A list of protocol-specific hostnames sites commonly want to reserve, such as “www” and “mail”.

django_registration.validators.OTHER_SENSITIVE_NAMES

Other names, not covered by any of the other lists, which have the potential to conflict with common URLs or subdomains, such as “blog” and “docs”.

django_registration.validators.RFC_2142

A list of common email usernames specified by RFC 2142.

django_registration.validators.SENSITIVE_FILENAMES

A list of common filenames with important meanings, such that usernames should not be allowed to conflict with them (such as “favicon.ico” and “robots.txt”).

django_registration.validators.SPECIAL_HOSTNAMES

A list of hostnames with reserved or special meaning (such as “autoconfig”, used by some email clients to automatically discover configuration data for a domain).

django_registration.validators.DEFAULT_RESERVED_NAMES

A list made of the concatenation of all of the above lists, used as the default set of reserved names for ReservedNameValidator.

Protecting against homograph attacks

By default, Django permits a broad range of Unicode to be used in usernames; while this is useful for serving a worldwide audience, it also creates the possibility of homograph attacks through the use of characters which are easily visually confused for each other (for example: “pаypаl” containing a Cyrillic “а”, visually indistinguishable in many fonts from a Latin “а”).

To protect against this, django-registration applies some validation rules to usernames and email addresses.

django_registration.validators.validate_confusables(value)

A custom validator which prohibits the use of dangerously-confusable usernames.

This validator will reject any mixed-script value (as defined by Unicode ‘Script’ property) which also contains one or more characters that appear in the Unicode Visually Confusable Characters file.

This validator is enabled by default on the username field of registration forms.

Parameters:value (str) – The username value to validate (non-string usernames will not be checked)
Raises:django.core.exceptions.ValidationError – if the value is mixed-script confusable
django_registration.validators.validate_confusables_email(value)

A custom validator which prohibits the use of dangerously-confusable email address.

This validator will reject any email address where either the local-part of the domain is – when considered in isolation – dangerously confusable. A string is dangerously confusable if it is a mixed-script value (as defined by Unicode ‘Script’ property) which also contains one or more characters that appear in the Unicode Visually Confusable Characters file.

This validator is enabled by default on the email field of registration forms.

Parameters:value (str) – The email address to validate
Raises:django.core.exceptions.ValidationError – if the value is mixed-script confusable

Other validators

class django_registration.validators.CaseInsensitiveUnique(model, field_name)
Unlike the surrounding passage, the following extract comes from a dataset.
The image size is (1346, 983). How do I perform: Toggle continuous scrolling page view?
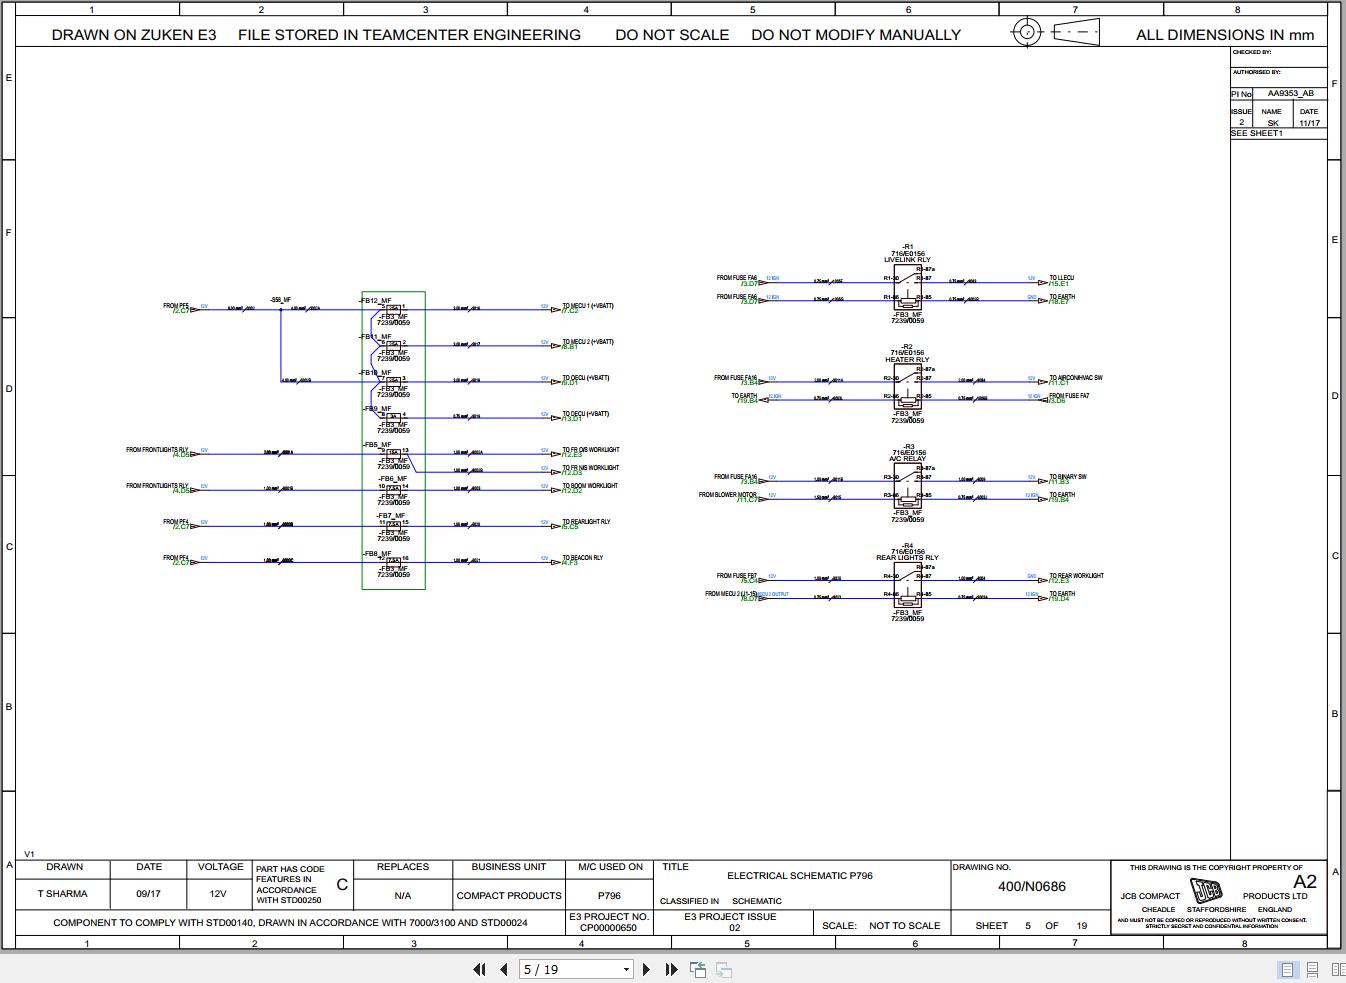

A callable validator class (see Django’s validators documentation) which enforces case-insensitive uniqueness on a given field of a particular model. Used by RegistrationFormCaseInsensitive for case-insensitive username uniqueness, and RegistrationFormUniqueEmail for unique email addresses.

Parameters:
  • model (django.db.models.Model) – The model class to query against for uniqueness checks.
  • field_name (str) – The field name to perform the uniqueness check against.
Raises:

django.core.exceptions.ValidationError – if the value is not unique.